With data from the American Epilepsy Society, the teacher model was trained on generalized seizure data rather than that of the specific patient. Even with this more generalized version, which more closely represents a real-world situation, the method saw a 8.9% improvement in performance over baseline methods.
The researchers also tested their method with a common benchmarking task that engineers use to test their AI models' ability to make predictions about complex systems, called the Mackey-Glass equation. In this mathematical application, their method showed 23.4% better performance compared to baseline models.
Brain-inspired
Eshraghian's research on deep learning draws inspiration from the human brain's miraculous ability to process huge amounts of information with relatively little energy—in a time when AI models are expensive and painfully energy intensive.
"We need to get inspiration from areas other than just architectural improvements," Gunasekaran said. "We need to possibly look at the brain and theories of cortical function to try and improve the way that we can use deep learning methods to do time series forecasting."
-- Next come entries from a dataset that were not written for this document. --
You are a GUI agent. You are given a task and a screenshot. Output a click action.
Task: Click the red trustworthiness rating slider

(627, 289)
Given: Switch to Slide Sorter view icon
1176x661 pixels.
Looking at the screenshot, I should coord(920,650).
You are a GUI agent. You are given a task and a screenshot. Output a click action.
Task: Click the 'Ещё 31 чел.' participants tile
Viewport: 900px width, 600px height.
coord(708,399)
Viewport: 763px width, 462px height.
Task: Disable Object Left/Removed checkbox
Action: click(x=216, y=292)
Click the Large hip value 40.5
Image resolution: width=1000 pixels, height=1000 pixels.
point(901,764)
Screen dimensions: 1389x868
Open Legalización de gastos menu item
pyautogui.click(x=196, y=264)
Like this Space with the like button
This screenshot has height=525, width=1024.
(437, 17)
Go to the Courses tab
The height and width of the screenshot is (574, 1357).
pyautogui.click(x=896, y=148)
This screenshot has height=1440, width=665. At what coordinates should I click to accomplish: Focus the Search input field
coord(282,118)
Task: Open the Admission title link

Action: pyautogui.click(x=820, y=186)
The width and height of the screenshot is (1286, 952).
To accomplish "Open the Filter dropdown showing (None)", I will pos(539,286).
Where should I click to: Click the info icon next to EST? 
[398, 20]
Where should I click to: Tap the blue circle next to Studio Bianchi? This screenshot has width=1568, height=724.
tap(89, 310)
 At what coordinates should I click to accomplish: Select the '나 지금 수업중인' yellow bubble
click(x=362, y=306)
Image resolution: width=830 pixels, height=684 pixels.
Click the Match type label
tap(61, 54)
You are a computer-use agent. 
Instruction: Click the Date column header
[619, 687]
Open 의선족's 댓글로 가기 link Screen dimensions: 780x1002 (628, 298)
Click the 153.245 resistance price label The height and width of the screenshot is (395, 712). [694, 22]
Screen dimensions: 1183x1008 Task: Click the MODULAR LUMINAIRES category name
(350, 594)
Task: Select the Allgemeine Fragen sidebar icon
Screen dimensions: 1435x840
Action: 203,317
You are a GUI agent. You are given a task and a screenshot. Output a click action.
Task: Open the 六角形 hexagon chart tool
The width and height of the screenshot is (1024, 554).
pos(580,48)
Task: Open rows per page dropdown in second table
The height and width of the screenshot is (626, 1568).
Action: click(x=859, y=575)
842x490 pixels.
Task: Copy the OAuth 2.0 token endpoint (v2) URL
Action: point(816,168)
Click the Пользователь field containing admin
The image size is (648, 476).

In this case, the researchers draw inspiration from the way that the brain acts as a predictive machine, constantly guessing what the next bit of sensory information it will experience. It only processes "surprises"—when reality is different from what it has predicted.
"It's this idea that perception and action keep adjusting together to minimize that error. So, in a way, being surprised will help you learn faster," Eshraghian said.
Now, the researchers might use their results about deep learning to learn more about how the brain makes predictions on different timescales—from milliseconds to months ahead.
"This could give us more insight about how the brain uses time to compute—the next logical steps for this research could be exploring the dynamic space of time, and seeing how the brain adapts to predictions across timescales," Eshraghian said.